Искусство и мифы скифов
Древние народы, не имевшие письменности и потому не сохранившие для потомков ни имен своих мудрецов и полководцев, ни описания быта, нравов или походов, живут в памяти поколений, прежде всего, благодаря памятникам своей материальной культуры. Когда речь заходит о скифах, в воображении возникают грандиозные курганы среди степей и замечательные произведения искусства. Благодаря археологическим раскопкам, ведущимся на территории древней Скифии уже свыше 100 лет, это искусство представлено в музеях многочисленными произведениями и служит объектом пристального и разностороннего изучения. Важное место в этом изучении занимают попытки понять значение образов скифского искусства, постигнуть его сложную символику, расшифровать сюжеты.
На ранних этапах (VI—V вв. до н. э.) в искусстве скифов преобладает так называемый звериный стиль. И хотя речь идет об изображениях животных, однако далеко не всякое такое изображение можно считать памятником звериного стиля. Определить это направление — конечно, в известной мере схематично — можно примерно так: звериный стиль — это изображение строго определенных видов животных в традиционных позах, число которых довольно ограниченно, выполненное в определенной стилистической манере и служившее для украшения лишь определенных категорий вещей.
В скифском зверином стиле мы видим изображения хищников (чаще всего различных кошачьих), копытных (оленя, горного козла, реже кабана), птиц (обычно орла) или отдельно их голов, лап, крыльев. Иногда эти элементы соединяются воедино, создавая образ фантастического существа с крыльями птицы и туловищем льва, а иногда и с рогами.

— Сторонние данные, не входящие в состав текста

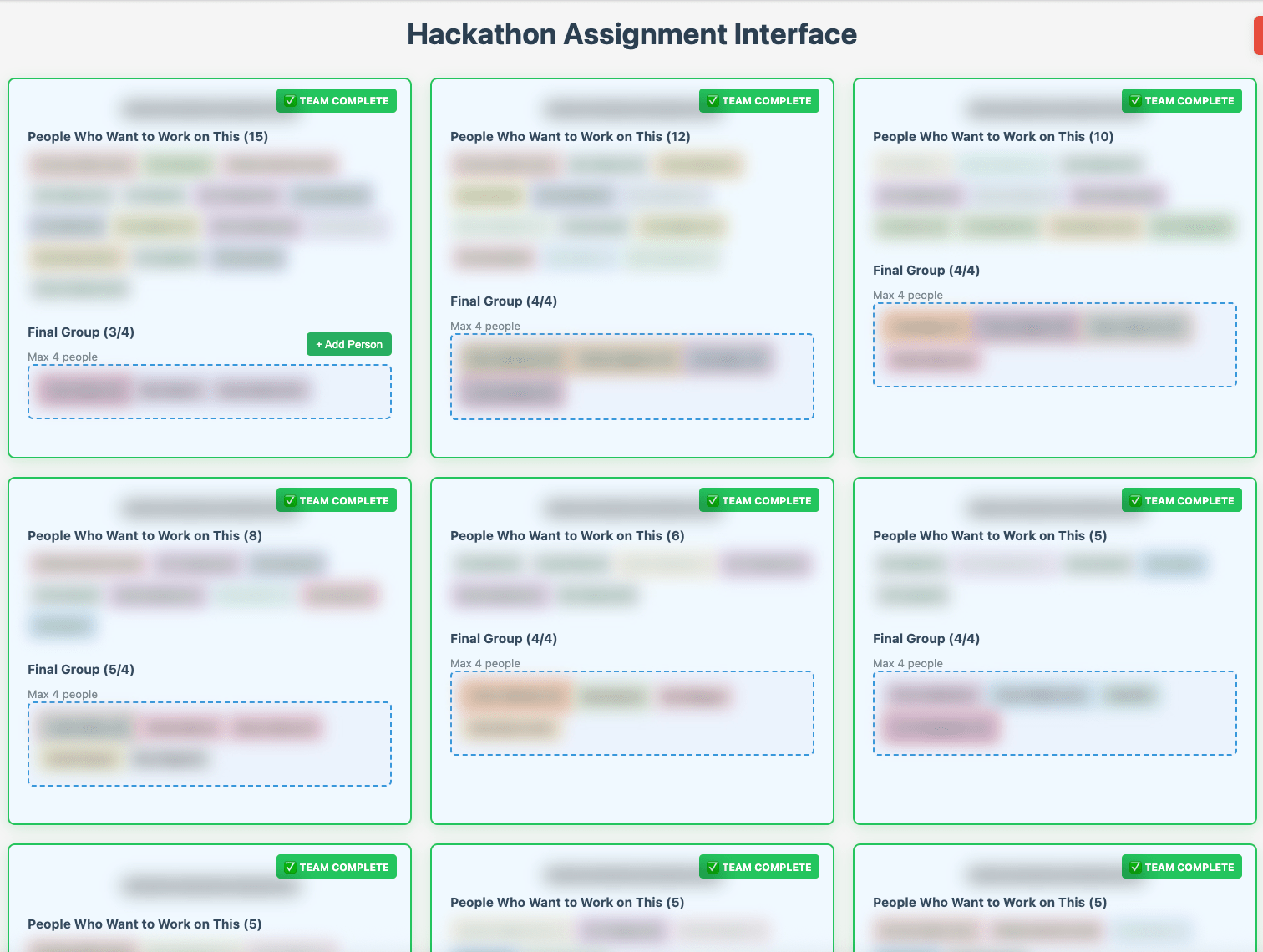This screenshot has width=1263, height=952.
Task: Click the green "+ Add Person" button
Action: (x=348, y=344)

Копытные по большей части представлены с четырьмя поджатыми к животу ногами (так называемая «поза летящего галопа»), хищники чаще изображаются терзающими добычу, но порой мы видим их и свернувшимися в кольцо или припавшими на лапы. Часто крупное изображение зверя служит как бы фоном, на котором размещаются более мелкие дополнительные фигурки. Все эти композиции украшали предметы вооружения, конской сбруи, личного убранства.
Многие сотни и даже тысячи изделий, выполненных в зверином стиле, найдены, описаны, систематизированы. Но всесторонне исследовав их, специалисты до сих пор не единодушны в одном из самых важных вопросов: что эти памятники означают? Одни полагают, что предметы, выполненные в зверином стиле, имели магические функции — были призваны обеспечить своему владельцу те свойства и способности, которые присущи изображенным животным: силу, быстроту, зоркость.

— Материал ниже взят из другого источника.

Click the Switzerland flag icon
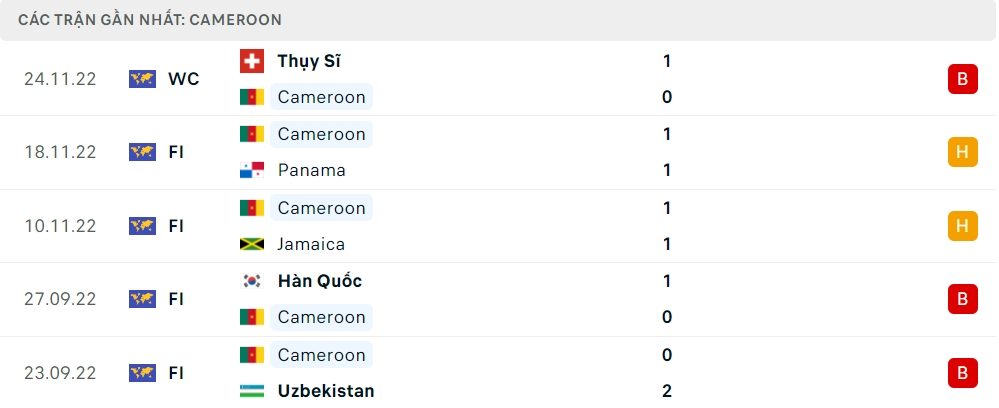999x408 pixels. [252, 61]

Другие считают, что эти изображения — символы различных скифских богов; причем допускается, что одно и то же божество символизировалось изображениями разных животных, а один и тот же символ мог порой связываться с разными богами.
Третьи даже полагают, что это изображения самих богов, которых скифы наделяли звериным обликом. Существует, наконец, мнение, что религиозное значение было далеко не главным в скифском искусстве, а предметы, украшенные звериными мотивами, служили, прежде всего, для обозначения социального ранга их владельца. Как найти истину? Видимо, для этого нужно получить более или менее полное представление о характере скифских верований, о религии и мифологии скифов, о присущем им способе постижения и осмысления мира. На этом фундаменте можно было бы строить обоснованное толкование мотивов звериного стиля.

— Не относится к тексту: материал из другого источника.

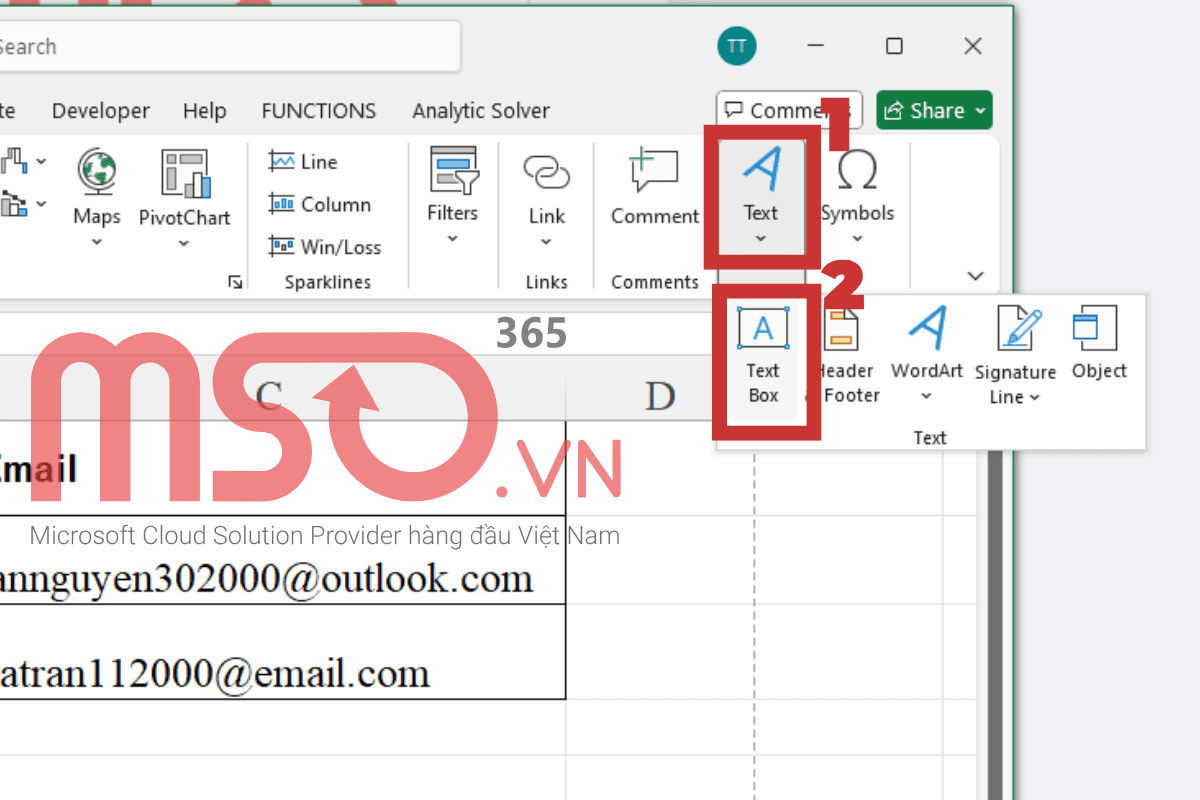
Task: Open the Comments pane
Action: [789, 110]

Но как реконструировать мифологию скифов, если письменности они не имели и своих сказаний и легенд не записывали? Как восстановить то, что утрачено много столетий назад? Оказывается, однако, утрачено не все. За многое мы должны быть признательны греческим путешественникам, географам, историкам.
Наряду с греческими на помощь исследователям приходят и другие источники. Известно, что многие представления и верования скифов уже в то далекое время насчитывали многовековую историю. Они возникли тогда, когда предки скифов еще не отделились от родственных им племен — предков современных индийцев, персов, таджиков, то есть народов индоиранской языковой группы.
В то далекое время многие обычаи у них были общими: А после распада этой семьи те народы, которые создали свою письменность, сохранили в своей литературе многие предания, мифы, легенды, в том числе и те, что были у них общими. Эти памятники — бесценный материал для реконструкции скифских мифов.
Более того, даже в современных нам обычаях индоиранских народов удается иногда уловить элементы чрезвычайно древние и протянуть от них нить к скифам, понять нечто и в скифской культуре.
Но как узнать, что в культуре этих народов имеет аналогии в традициях скифов, а что никак с ними не связано? Здесь-то на помощь нам и приходят сюжетные изображения на предметах из скифских курганов. Если в раннее время скифы изображали лишь животных, то позднее положение изменилось.
В IV—III вв. до н. э. собственно скифские мастера и греки, поселившиеся в скифских землях и снабжавшие местную знать прекрасными изделиями художественного ремесла, выполненными в соответствии с вкусами потребителей, создали многочисленные предметы, содержание изображений на которых поражает разнообразием сюжетов и мотивов.
Скифский воин борется с каким-то фантастическим чудовищем; несколько скифов сражаются между собой; всадник пронзает копьем зайцев; два лучника пускают стрелы в противоположные стороны; скифы ловят и стреноживают пасущихся в степи лошадей — эти и многие другие изображения с документальной достоверностью воспроизводят внешний облик скифов, многие детали их быта.
Но что изображено здесь — просто бытовые сцены или какие-то конкретные сюжеты? Последнее толкование уже много лет назад отстаивал крупнейший специалист в области изучения скифской культуры профессор Б. Н. Граков. Он писал, что содержание всех этих сцен слишком конкретно, специфично для того, чтобы видеть в них только типические ситуации. Скорее здесь представлены сюжеты, известные и популярные в скифской среде, возможно скифские мифы.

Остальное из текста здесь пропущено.